Collect those over real traffic, look at the 75th percentile per metric, and you have the same view Google uses — segmented by your own routes and device classes, which CrUX won't give you.

A prioritized plan

Don't optimize all three at once. Pull your field data, find the metric that is poor at the 75th percentile, and work it to green before touching the next:

  1. LCP poor? Start with the LCP image and the critical request chain — biggest, fastest wins.
  2. INP poor? Hunt long tasks: heavy handlers, runaway re-renders, big synchronous updates.
  3. CLS poor? Reserve space for every async-loaded box: images, ads, fonts, late banners.
  4. Re-measure in the field. A 28-day window means changes take time to show — be patient and verify.

Takeaways

  • Three metrics, three different problems. LCP is loading, INP is main-thread responsiveness, CLS is layout stability. The fixes barely overlap.
  • Thresholds: LCP ≤ 2.5 s, INP ≤ 200 ms, CLS ≤ 0.1, all judged at the 75th percentile. A page passes only when all three pass.
  • Field data is what's graded, not Lighthouse. Confirm every win against real-user data before you believe it.
  • Measure with the web-vitals library so you own a field dataset segmented by route and device.
  • Fix one metric at a time, starting with whichever is poor at p75.

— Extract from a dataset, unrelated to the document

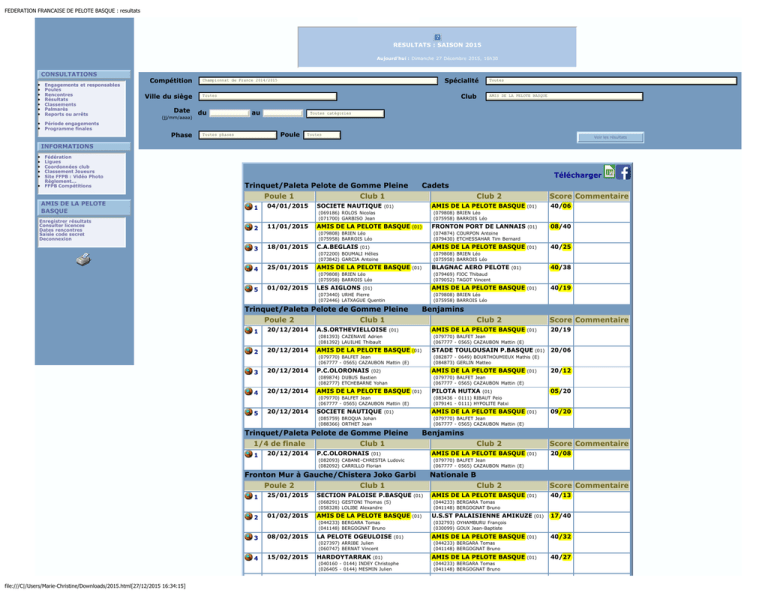Click the Deconnexion link
The height and width of the screenshot is (593, 768).
point(55,239)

Ready to go deeper? Browse the Performance cluster for the component guides — image optimization for LCP, INP and the main thread, and cutting bundle size.

FAQ

Are Core Web Vitals a ranking factor? Yes, as part of Google's page experience signals, though content relevance still dominates. They are best treated as a tie-breaker and a real UX win rather than a primary SEO lever — Google's documentation is explicit that great content outranks a fast page with thin content.

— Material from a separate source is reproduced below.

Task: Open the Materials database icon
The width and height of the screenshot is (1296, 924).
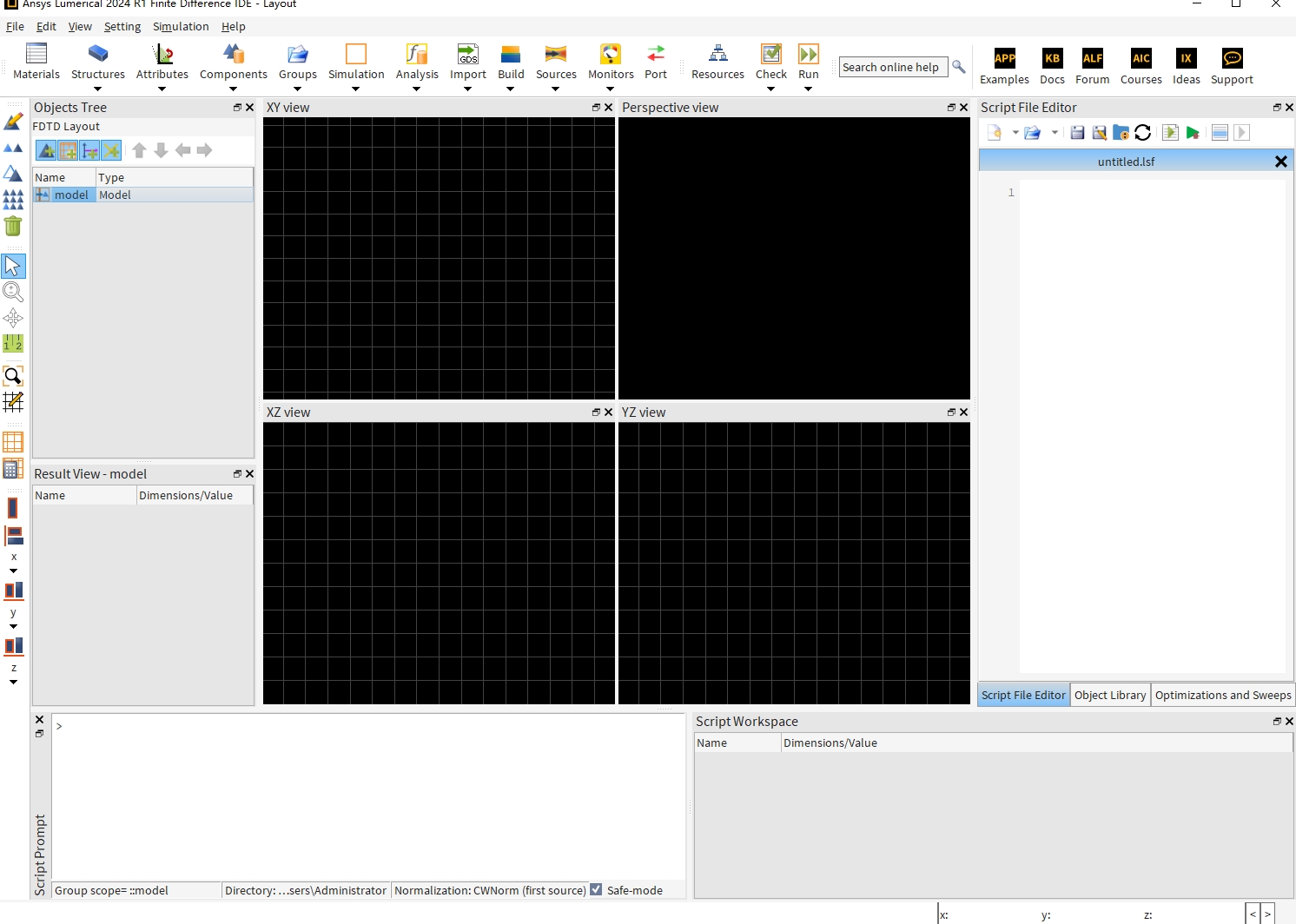Action: pyautogui.click(x=36, y=55)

Why is my Lighthouse score green but my Core Web Vitals failing? Because Lighthouse is lab data from one synthetic run, while the assessment uses field data from real users at the 75th percentile. INP especially almost never shows up in the lab because synthetic runs don't interact with the page.

What happened to FID? First Input Delay was retired as a Core Web Vital in March 2024 and replaced by INP, which measures the full interaction-to-paint latency instead of only the initial input delay.

How long until changes show up? Core Web Vitals use a rolling 28-day window of field data, so a fix won't fully reflect in your assessment for several weeks even though your own RUM will show the improvement much sooner.